[Записи о расположении слов и элементов]
------------------------------------------------------------
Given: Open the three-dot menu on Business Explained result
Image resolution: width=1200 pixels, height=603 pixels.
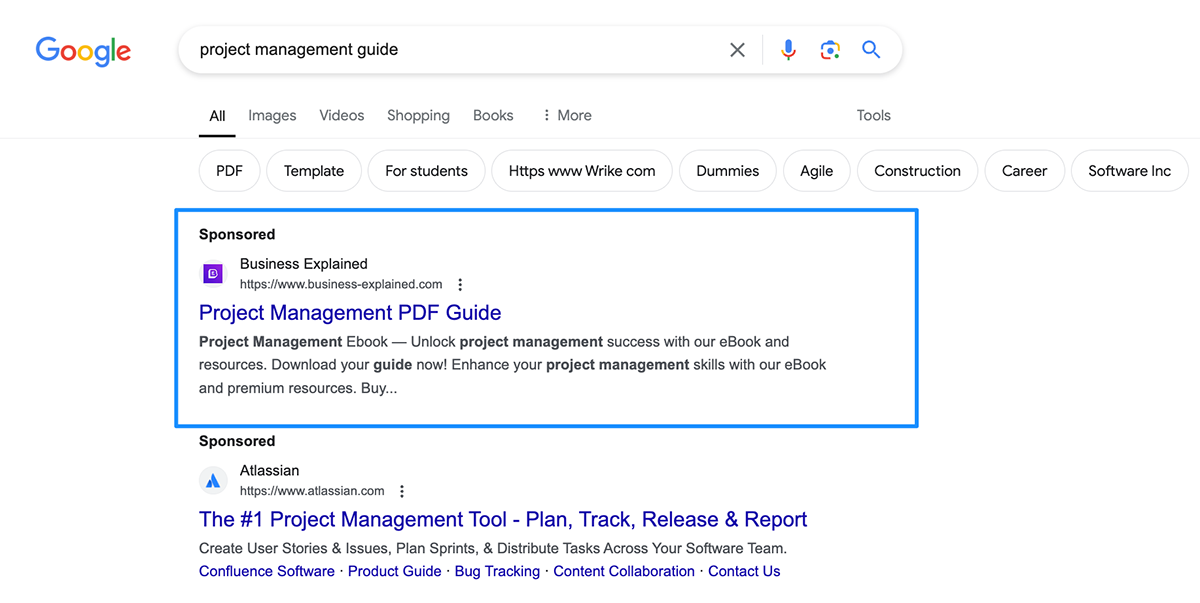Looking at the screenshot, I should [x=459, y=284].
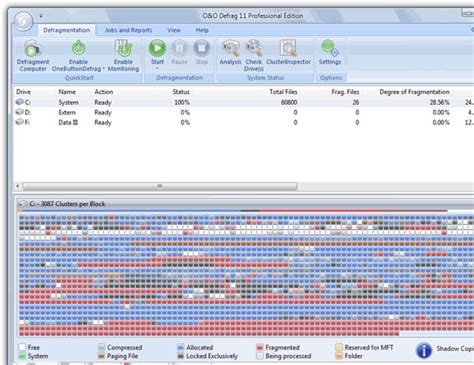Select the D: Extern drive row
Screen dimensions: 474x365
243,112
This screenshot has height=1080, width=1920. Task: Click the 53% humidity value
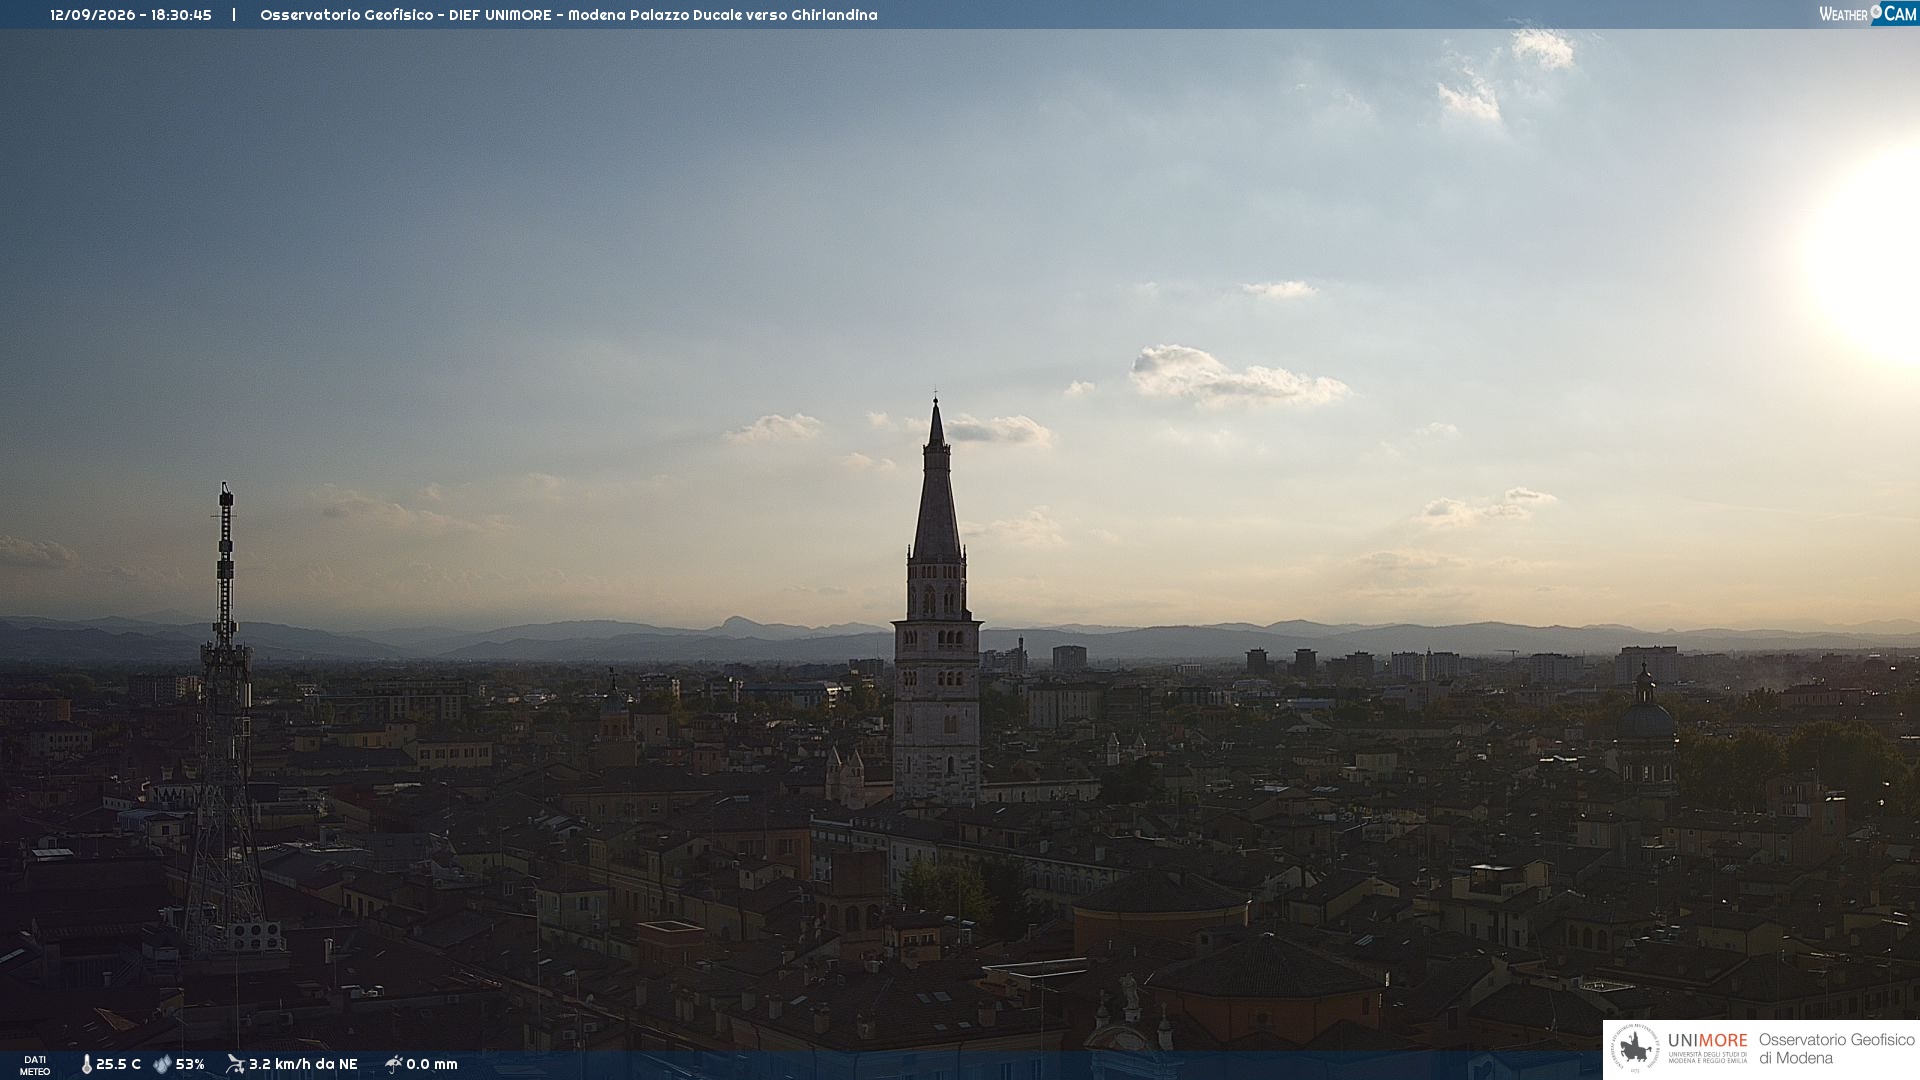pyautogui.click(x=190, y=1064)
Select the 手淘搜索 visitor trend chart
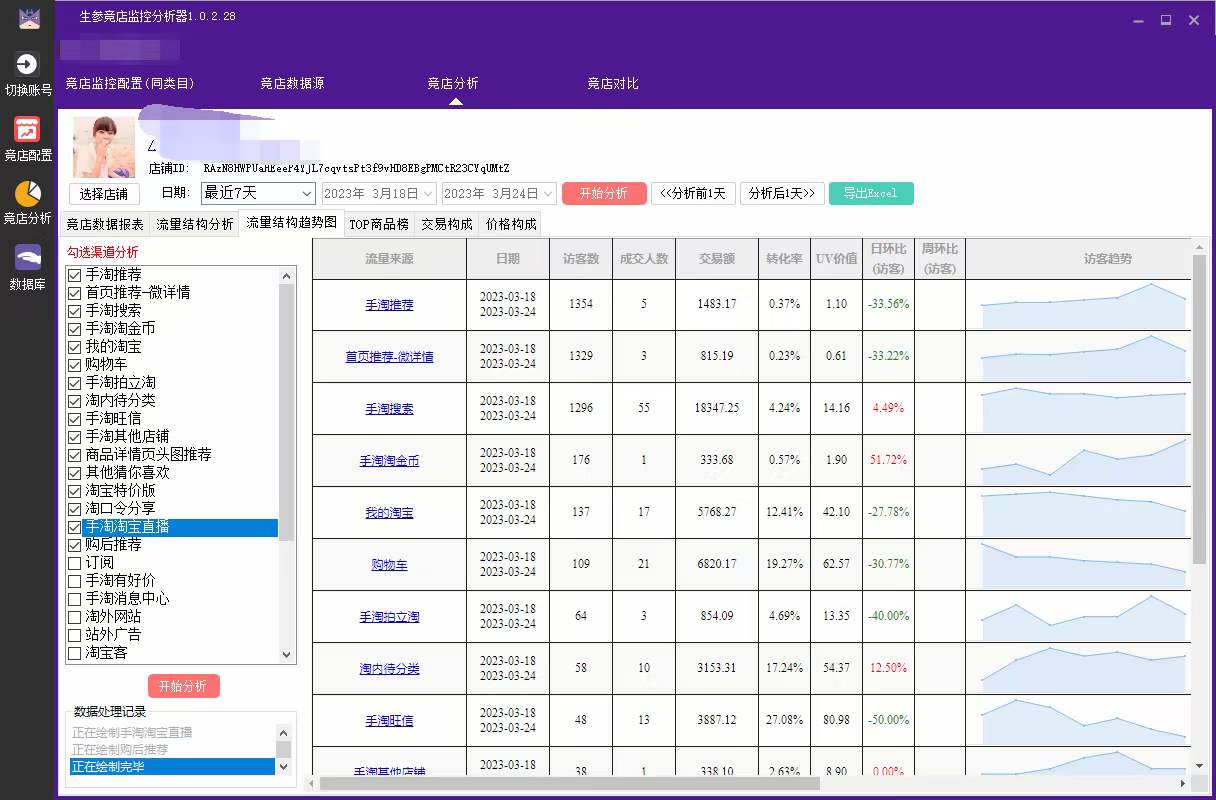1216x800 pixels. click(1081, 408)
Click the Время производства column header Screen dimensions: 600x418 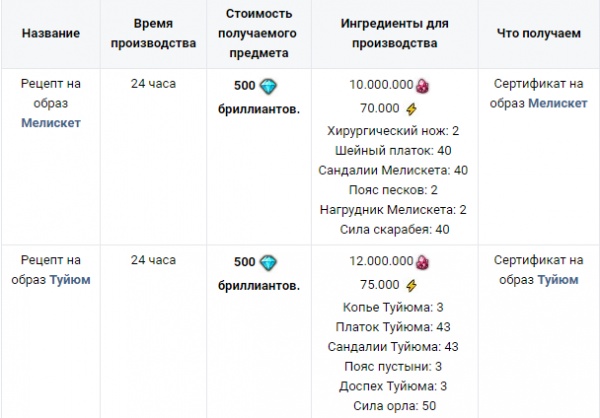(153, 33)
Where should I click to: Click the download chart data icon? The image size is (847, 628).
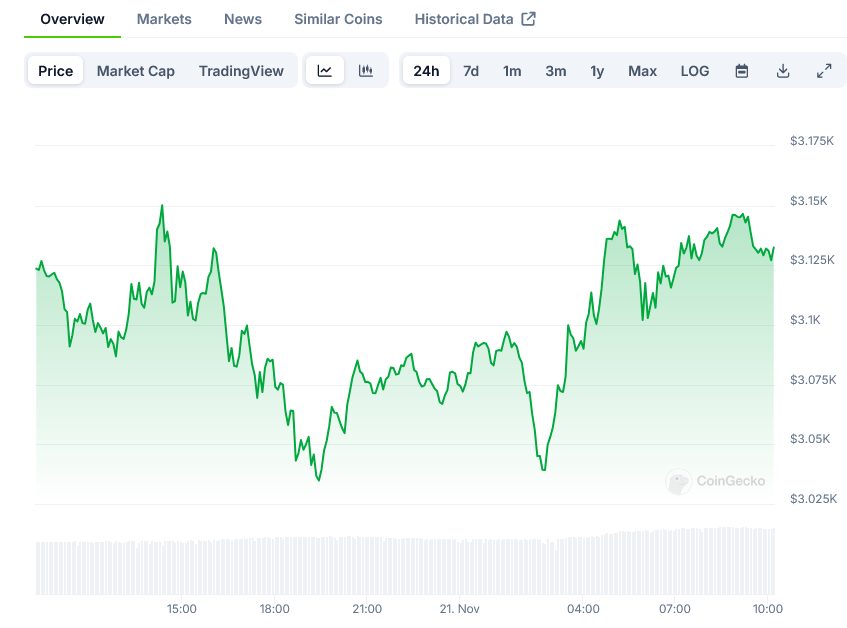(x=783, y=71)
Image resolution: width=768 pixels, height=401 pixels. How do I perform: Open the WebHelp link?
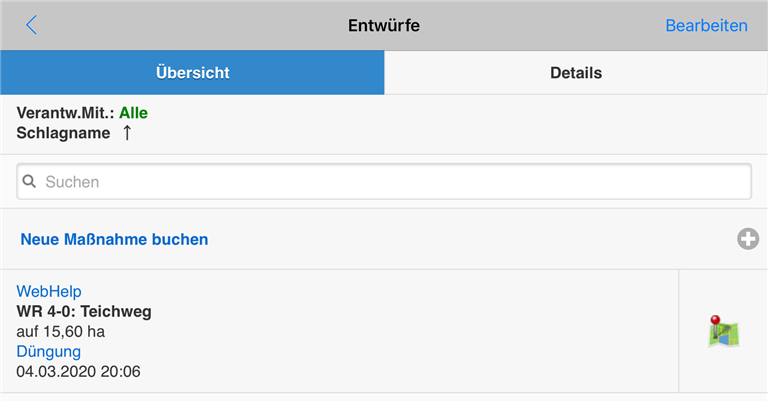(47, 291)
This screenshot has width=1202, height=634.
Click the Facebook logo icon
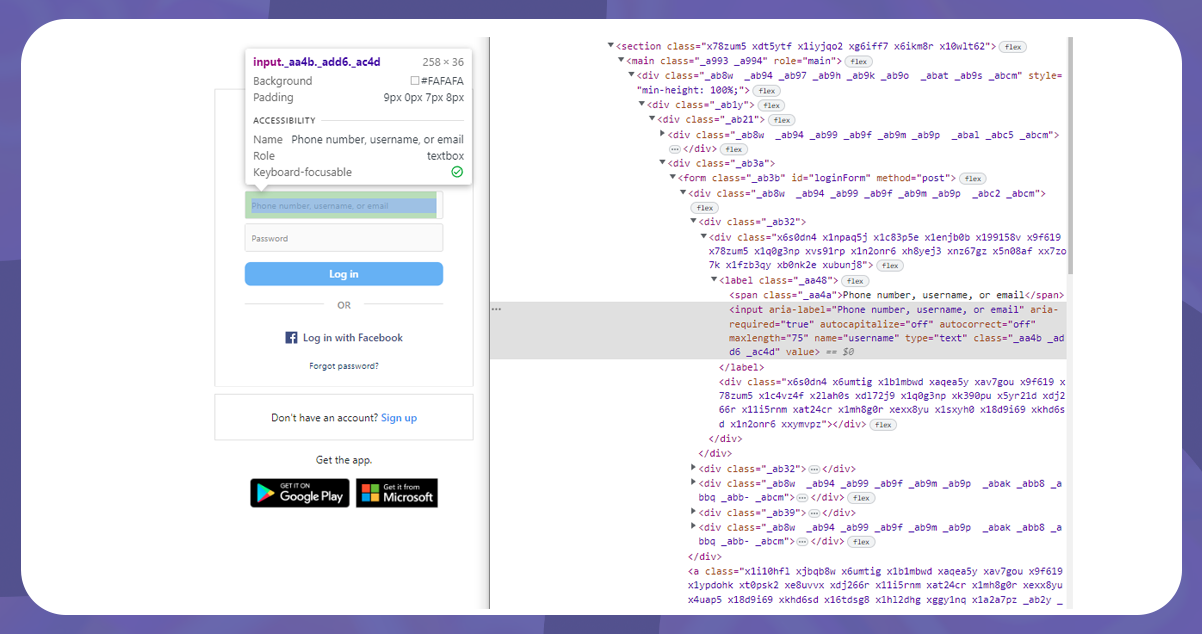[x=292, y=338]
------------------------------------------------------------
**ПИСЬМЕННОЕ ЗАДАНИЕ:**
Перенесите в CSV с двумя столбцами «текст» и «ответ» записи, начиная со строки с «Where should I» и до конца записей включительно: по одной строке на каждую запись, каждое значение в кавычках, переносы строк внутри значений заменены пробелами. Изображения в ответ не включайте.

**РЕШЕНИЕ УПРАЖНЕНИЯ:**
текст,ответ
"Where should I click to: Click the download chart data icon? The image size is (847, 628).","(x=783, y=71)"
"Image resolution: width=768 pixels, height=401 pixels. How do I perform: Open the WebHelp link?","(47, 291)"
"This screenshot has width=1202, height=634. Click the Facebook logo icon","[x=292, y=338]"